The video on demand (VOD) environment is one of the most complex networks in cable’s portfolio of services, in some ways being even more technically challenging than our voice over Internet protocol (VoIP) service.
In addition to VOD networks’ being complex to start with, they are also very dynamic because they have to be modified to accommodate heavy increases in content, many more customers who are active VOD users requiring attention for capacity management through the environment, and the relatively new focus on high definition (HD) content that takes up three to four times the storage and transport throughput as compared to standard definition (SD).
All these challenges are more than worth the effort because VOD is a significant revenue generator, whether used transactionally or for subscription VOD (SVOD), and is a truly compelling differentiator from cable’s direct broadcast satellite (DBS) competitors.
VOD differs from other data storage and transport systems in operators’ networks. In addition to the obvious engineering and operational support tasks of network planning, implementation, and operations, the industry has to pay attention to the quality and accuracy of the "data": video content, associated metadata, business rules for content use, ingestion, deletion and more. These areas were not as robustly focused on when VOD was a more nascent technology.
In this discussion, we will look at both the operational needs of VOD networks and also the requirements for video content maintenance to ensure optimal customer experience and business results from our VOD platforms.
Overview Figure 1 depicts the key elements of a typical VOD network, both hardware and software. "Typical" is emphasized because there are literally dozens if not hundreds of VOD permutations, but we will cover the core elements common in most environments.
• Pitcher: System (series of storage drives with networking and data management systems) that uploads content from the content provider (such as TVN, CMC, or inDemand) and delivers the content to the operator’s VOD complex, typically through a satellite link. Some content providers and operators are moving to fiber-optic transport as national backbones and regional rings become more prevalent.
• Catcher: System (large hard drive, hundreds of gigabytes with associated management and networking software) that receives "pitched" content and stores it until it can be ingested by the VOD system.
• VOD storage array/"server": Series of arrayed drives that store content. Capacity is typically measured in "storage hours" instead of disk space, with "hours" based on the operator’s expected mix of HD and SD content. As a point of reference, an MPEG-2 movie will need between 10 and 20 GB of storage depending on length, compression efficiency, and bandwidth cap. With most systems now having thousands of hours of content, you start with terabytes of storage and go from there. The system also includes very high speed networking outputs to be able to deliver hundreds or thousands of streams simultaneously.

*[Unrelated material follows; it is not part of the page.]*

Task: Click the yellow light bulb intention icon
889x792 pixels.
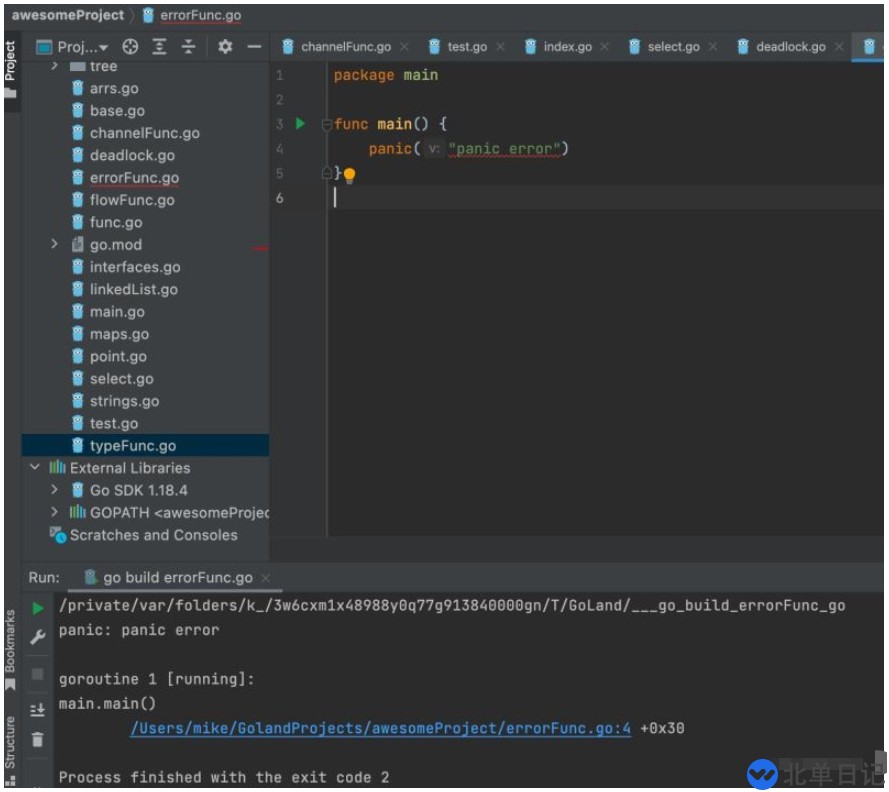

• VOD back office: Control system including management rules for storage, file processing, scheduler, and a business rule engine that instructs the system on how to process and manage the content.
• Asset management system (AMS): Software that tracks the thousands of titles through their life-cycle on the system – ingest, storage, viewing window, display rules, data to set-top guide/carousel, viewing window closure, and content deletion.
• Video pump: Edge device that delivers aggregated streams to the network to be transported to the quadrature amplitude modulation (QAM) modulator for injection into the HFC plant. Network performance Many areas need to be carefully designed in the VOD network planning stages, and most if not all will need some surveillance and "care and feeding" through the operational cycle of the network.
Some of the key items in the ingest and storage areas include: ingest capacity and utilization to the catcher, catcher space utilization with thresholding to ensure it does not fill up, the input/output (I/O) from the catcher into the VOD storage array, storage array space, memory and central processing unit (CPU) utilization of the complex, and simultaneous stream output capacity and utilization (particularly important as HD content becomes more highly delivered).
On the "network-facing" side of the VOD complex, one needs to carefully design and monitor service group capacity (a group of QAM channels feeding one or more nodes); congestion/contention of service groups (this can vary widely within a particular system based on network design, demographics and new content launches); VOD network availability (uptime) exclusive of HFC interruptions; stream success ratio; planning and executing necessary change managements for growth, maintenance, or repair; and CPE-induced problems notably around non-responding set-top boxes (a key area of concern as you get closer to launching switched digital video, SDV).
With all these items, and, in fact, many more, how does one prioritize the key performance indices that most accurately reflect the customer experience, and ones that clearly point to areas on which to focus to optimize performance? Keeping it simple, the following three are good places to start.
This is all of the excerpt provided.